WHAT TO DO: From the entries below, copy exactly the lines from the one that contains "Image resolution: width=757" through the one that contains "Given: Open the ENTRETENIMENTO menu item", both included, and only those.

SOURCE DATA:
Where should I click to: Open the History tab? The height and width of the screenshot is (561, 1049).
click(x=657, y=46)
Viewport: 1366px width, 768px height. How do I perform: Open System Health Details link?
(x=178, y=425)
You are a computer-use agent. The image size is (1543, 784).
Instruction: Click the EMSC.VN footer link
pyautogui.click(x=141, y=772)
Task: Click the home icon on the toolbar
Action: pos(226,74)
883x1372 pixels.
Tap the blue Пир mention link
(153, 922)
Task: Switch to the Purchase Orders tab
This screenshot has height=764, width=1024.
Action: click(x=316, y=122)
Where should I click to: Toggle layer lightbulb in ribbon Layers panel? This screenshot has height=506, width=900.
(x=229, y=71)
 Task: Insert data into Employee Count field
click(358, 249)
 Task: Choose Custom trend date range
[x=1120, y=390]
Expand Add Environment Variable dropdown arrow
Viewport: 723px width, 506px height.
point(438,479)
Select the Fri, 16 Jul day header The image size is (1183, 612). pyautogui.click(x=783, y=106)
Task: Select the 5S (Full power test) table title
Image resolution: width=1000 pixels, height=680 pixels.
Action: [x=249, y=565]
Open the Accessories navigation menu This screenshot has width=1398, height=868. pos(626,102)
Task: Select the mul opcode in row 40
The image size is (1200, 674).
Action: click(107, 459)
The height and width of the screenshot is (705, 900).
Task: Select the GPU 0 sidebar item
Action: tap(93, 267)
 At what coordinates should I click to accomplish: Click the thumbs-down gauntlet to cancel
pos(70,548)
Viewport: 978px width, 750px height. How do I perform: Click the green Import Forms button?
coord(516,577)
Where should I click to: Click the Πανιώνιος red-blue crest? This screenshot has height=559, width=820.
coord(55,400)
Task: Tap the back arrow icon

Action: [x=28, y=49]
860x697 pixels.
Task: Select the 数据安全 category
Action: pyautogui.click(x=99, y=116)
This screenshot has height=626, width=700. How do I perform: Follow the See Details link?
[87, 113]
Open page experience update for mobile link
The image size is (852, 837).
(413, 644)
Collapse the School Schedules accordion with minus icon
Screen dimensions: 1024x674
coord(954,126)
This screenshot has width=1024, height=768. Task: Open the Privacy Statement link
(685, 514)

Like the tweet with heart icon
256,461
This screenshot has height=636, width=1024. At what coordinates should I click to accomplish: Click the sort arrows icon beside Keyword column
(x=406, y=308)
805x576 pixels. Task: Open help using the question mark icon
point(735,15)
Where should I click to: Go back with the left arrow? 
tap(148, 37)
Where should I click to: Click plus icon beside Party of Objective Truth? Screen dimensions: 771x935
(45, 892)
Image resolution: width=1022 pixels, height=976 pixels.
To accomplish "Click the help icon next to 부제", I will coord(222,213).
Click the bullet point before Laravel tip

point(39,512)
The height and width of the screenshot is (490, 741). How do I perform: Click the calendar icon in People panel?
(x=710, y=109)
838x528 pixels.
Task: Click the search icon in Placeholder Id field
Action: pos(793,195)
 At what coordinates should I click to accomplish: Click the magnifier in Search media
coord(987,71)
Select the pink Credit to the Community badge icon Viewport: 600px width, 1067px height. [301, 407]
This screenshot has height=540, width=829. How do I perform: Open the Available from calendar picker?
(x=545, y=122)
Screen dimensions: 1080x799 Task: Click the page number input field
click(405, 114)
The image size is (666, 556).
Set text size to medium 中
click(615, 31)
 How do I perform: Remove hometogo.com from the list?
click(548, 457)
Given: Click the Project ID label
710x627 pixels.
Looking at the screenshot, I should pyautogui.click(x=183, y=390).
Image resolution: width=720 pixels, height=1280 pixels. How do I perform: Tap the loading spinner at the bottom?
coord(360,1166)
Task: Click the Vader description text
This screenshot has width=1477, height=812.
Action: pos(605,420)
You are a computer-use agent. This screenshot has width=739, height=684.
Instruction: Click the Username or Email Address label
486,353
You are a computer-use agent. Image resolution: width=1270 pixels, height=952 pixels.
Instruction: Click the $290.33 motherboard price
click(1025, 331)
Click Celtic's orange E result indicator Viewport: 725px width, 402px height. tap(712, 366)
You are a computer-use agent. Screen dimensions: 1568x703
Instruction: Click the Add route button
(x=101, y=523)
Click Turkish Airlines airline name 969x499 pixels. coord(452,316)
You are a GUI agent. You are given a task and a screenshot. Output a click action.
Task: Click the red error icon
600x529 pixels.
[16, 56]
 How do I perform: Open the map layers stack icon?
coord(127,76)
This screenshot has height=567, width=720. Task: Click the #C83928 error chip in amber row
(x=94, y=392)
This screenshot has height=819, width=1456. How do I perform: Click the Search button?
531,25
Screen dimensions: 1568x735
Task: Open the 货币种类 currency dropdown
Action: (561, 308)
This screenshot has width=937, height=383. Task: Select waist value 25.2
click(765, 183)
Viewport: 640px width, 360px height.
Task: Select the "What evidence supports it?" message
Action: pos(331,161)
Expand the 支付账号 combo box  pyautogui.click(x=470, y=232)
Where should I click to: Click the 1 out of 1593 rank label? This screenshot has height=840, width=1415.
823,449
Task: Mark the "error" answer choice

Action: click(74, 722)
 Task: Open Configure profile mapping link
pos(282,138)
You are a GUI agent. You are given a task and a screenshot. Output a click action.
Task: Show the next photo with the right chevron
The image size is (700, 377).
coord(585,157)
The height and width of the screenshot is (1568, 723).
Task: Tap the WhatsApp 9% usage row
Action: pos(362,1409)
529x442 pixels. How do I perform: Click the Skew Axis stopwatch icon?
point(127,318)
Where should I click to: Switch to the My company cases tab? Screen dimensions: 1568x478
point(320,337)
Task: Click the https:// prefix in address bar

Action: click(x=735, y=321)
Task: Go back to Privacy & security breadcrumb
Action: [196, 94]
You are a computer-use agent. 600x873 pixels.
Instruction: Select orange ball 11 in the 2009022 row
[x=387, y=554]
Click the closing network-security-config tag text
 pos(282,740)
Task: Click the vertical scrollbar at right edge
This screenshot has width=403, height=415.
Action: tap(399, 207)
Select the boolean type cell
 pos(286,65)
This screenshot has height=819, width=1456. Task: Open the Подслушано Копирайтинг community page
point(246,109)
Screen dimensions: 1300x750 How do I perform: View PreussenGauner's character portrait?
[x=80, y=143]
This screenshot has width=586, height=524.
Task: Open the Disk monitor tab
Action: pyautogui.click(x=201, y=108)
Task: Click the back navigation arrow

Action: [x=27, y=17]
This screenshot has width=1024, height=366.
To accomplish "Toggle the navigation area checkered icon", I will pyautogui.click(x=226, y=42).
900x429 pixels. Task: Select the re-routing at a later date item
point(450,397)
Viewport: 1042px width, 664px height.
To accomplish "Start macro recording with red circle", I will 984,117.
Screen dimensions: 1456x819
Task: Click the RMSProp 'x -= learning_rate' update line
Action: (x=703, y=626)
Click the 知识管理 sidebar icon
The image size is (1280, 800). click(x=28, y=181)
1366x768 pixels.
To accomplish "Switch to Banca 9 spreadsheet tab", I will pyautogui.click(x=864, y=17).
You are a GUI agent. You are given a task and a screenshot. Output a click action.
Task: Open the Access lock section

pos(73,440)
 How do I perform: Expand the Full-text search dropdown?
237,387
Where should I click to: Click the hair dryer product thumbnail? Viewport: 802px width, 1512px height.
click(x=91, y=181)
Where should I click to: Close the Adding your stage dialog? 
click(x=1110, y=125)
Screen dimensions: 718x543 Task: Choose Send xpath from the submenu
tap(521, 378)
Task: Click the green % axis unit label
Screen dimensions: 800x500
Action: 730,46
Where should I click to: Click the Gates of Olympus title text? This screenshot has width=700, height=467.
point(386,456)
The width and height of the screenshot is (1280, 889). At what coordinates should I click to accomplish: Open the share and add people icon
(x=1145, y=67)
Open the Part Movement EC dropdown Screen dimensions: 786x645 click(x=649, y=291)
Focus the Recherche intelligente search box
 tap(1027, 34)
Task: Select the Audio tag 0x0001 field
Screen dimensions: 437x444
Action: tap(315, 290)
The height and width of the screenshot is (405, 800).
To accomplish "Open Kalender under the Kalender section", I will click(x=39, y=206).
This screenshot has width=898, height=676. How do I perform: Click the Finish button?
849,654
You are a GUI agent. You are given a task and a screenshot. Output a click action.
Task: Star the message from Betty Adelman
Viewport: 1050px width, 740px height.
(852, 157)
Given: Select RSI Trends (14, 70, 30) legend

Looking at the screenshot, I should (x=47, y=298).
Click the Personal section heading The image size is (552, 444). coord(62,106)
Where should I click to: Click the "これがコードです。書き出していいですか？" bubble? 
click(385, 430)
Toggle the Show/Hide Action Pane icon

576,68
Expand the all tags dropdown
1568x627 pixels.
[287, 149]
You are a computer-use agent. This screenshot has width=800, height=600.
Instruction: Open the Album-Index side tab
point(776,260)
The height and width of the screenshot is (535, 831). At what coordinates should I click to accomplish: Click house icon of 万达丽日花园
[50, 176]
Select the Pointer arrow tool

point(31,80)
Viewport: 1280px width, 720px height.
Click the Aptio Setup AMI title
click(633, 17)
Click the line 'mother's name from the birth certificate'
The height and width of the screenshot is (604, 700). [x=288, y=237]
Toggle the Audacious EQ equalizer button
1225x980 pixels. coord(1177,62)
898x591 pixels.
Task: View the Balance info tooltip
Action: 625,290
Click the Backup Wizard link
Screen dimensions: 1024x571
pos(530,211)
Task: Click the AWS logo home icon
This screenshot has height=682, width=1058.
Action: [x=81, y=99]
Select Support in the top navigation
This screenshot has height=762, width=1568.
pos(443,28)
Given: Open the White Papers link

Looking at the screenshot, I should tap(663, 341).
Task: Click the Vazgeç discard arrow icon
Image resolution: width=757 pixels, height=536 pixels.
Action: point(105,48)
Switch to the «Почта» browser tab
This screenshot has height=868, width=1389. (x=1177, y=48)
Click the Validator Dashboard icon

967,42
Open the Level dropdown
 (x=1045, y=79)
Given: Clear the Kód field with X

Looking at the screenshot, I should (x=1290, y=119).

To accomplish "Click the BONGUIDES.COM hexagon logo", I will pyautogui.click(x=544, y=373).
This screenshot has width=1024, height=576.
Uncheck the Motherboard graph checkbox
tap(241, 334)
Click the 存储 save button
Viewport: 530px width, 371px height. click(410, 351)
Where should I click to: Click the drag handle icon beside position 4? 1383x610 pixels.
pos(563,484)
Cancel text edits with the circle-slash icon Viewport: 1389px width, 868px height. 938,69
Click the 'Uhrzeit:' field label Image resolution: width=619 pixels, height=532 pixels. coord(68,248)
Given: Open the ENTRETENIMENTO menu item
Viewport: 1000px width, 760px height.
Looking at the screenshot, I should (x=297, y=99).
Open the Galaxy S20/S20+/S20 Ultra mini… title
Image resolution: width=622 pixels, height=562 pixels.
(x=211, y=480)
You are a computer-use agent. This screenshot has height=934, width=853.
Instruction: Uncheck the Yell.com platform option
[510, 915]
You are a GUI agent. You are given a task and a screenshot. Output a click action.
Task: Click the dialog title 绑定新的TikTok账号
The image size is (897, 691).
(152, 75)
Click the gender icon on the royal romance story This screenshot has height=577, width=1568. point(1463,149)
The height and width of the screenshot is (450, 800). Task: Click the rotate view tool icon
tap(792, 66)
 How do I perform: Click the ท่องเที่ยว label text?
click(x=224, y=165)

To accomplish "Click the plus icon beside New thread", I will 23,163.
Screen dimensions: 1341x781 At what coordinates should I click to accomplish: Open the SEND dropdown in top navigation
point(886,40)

COMPLETED EXERCISE:
Image resolution: width=757 pixels, height=536 pixels.
Action: point(105,48)
Switch to the «Почта» browser tab
This screenshot has height=868, width=1389. (x=1177, y=48)
Click the Validator Dashboard icon

967,42
Open the Level dropdown
 (x=1045, y=79)
Given: Clear the Kód field with X

Looking at the screenshot, I should (x=1290, y=119).

To accomplish "Click the BONGUIDES.COM hexagon logo", I will pyautogui.click(x=544, y=373).
This screenshot has width=1024, height=576.
Uncheck the Motherboard graph checkbox
tap(241, 334)
Click the 存储 save button
Viewport: 530px width, 371px height. click(410, 351)
Where should I click to: Click the drag handle icon beside position 4? 1383x610 pixels.
pos(563,484)
Cancel text edits with the circle-slash icon Viewport: 1389px width, 868px height. 938,69
Click the 'Uhrzeit:' field label Image resolution: width=619 pixels, height=532 pixels. coord(68,248)
Given: Open the ENTRETENIMENTO menu item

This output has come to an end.